久部良バリは「久部良割」とも表記される。

訪れる人はほとんどいない

久部良バリ
与那国島の西の端。久部良バリは目の前に大海原が広がる見晴らしの良い場所にあります。小さな説明書きがポツンと立っているだけということもあり、ここを訪れる観光客は多くはありません。私が足を運んだ時も他には誰もいませんでした。

離島の悪税・人頭税

久部良バリ
あなたは人頭税(にんとうぜい)を知っていますか? 以前宮古島の記事に書きましたが、これは1937年から1903年まで、260年以上も沖縄の人々を苦しめた重税。この税金を払うために沖縄の離島では間引きや殺人まで起こっていました。

過酷な税制が引き起こした悲劇「人頭税石(賦測石)」【宮古島】
   1637年〜1903年に260年以上も沖縄の人々を苦しめ続けた過酷な税金・人頭税。琉球王府が取り立てる税金はあまりに重く、離島では村人どうしの間引き、殺人まで行われました。

琉球人による搾取

久部良バリ
琉球王国が栄えた14世紀、与那国島は女酋長・サンアイイソバによって統治されていました。しかし中国やアジアの貿易が盛んになるにつれて、琉球人各離島に入り込むようになりました。この頃から沖縄の島々は琉球王府による搾取が始まりました。

翻弄され続ける人々

久部良バリ
そして1609年に薩摩藩が琉球に侵略し首里城を開城。薩摩藩は琉球王府を支配し圧力をかけました。そのため琉球王府は宮古・八重山の島々に重税を課すようになりました。それが人頭税です。

妊婦を飛び越えさせた岩の裂け目

久部良バリ
これが久部良バリです。この岩の裂け目は幅3〜4メートル、深さは7〜8メートルほどもあるでしょうか。写真の私と比べると大きさが分かりやすいと思います。人頭税に苦しんでいた島民が苦渋の末に選んだ解決法です。子宝に恵まれた妊婦はここに連れて来られ、この久部良バリの岩から岩へと飛び越えさせられました。

流産か転落死か

久部良バリ
身重の妊婦では仕事ができませんし、ぎりぎりの生活ではとても子育てなどできません。たとえこの岩を飛び越えられたとしても流産は免れられないでしょう。飛び越えられずにお腹の子供もろとも転落死してしまった女性も多かったと言います。

トゥングダへの死の招集

久部良バリ
また男性には人桝田(トゥングダ)という試練がありました。

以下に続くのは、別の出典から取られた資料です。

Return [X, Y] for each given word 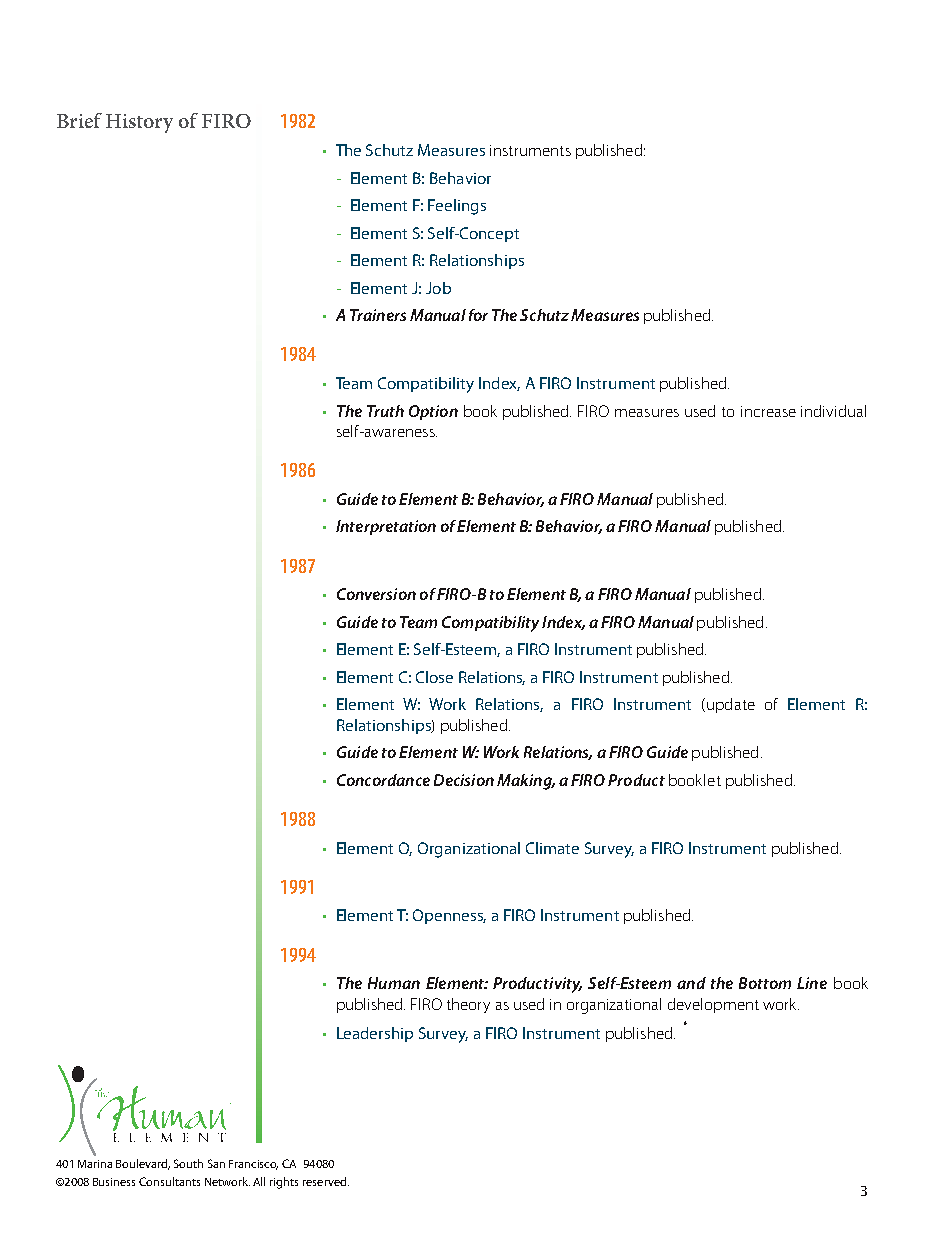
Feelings [457, 207]
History [139, 123]
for [478, 315]
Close [434, 677]
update [731, 705]
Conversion [376, 594]
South [188, 1163]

緊急徴集のドラや法螺貝の音がすれば、すぐにトゥングダという田んぼに走って行かねばなりませんでした。制限時間以内にトゥングダに駆けつけることができなかった男性は、労働力がないとみなされて処刑されました。

口減らしのための殺人

久部良バリ
体力のない人、家計を圧迫する子供、体の不自由な人、知的障害者、病人、怪我人、老人……。これらの人々はみな口減らしのために殺されました。人頭税は1903年まで──ほんの100年前まで沖縄の離島の人々にかけられていたのです。

暗い歴史の残る場所

久部良バリ
久部良バリの傍らには地蔵菩薩が祀られていました。ここは南の楽園・与那国島の印象とはまるで違う重々しい雰囲気に包まれていました。島の人はよく「沖縄本島の人間と自分たちは違うと考えている」と言いますが、歴史を考えると無理もないと思います。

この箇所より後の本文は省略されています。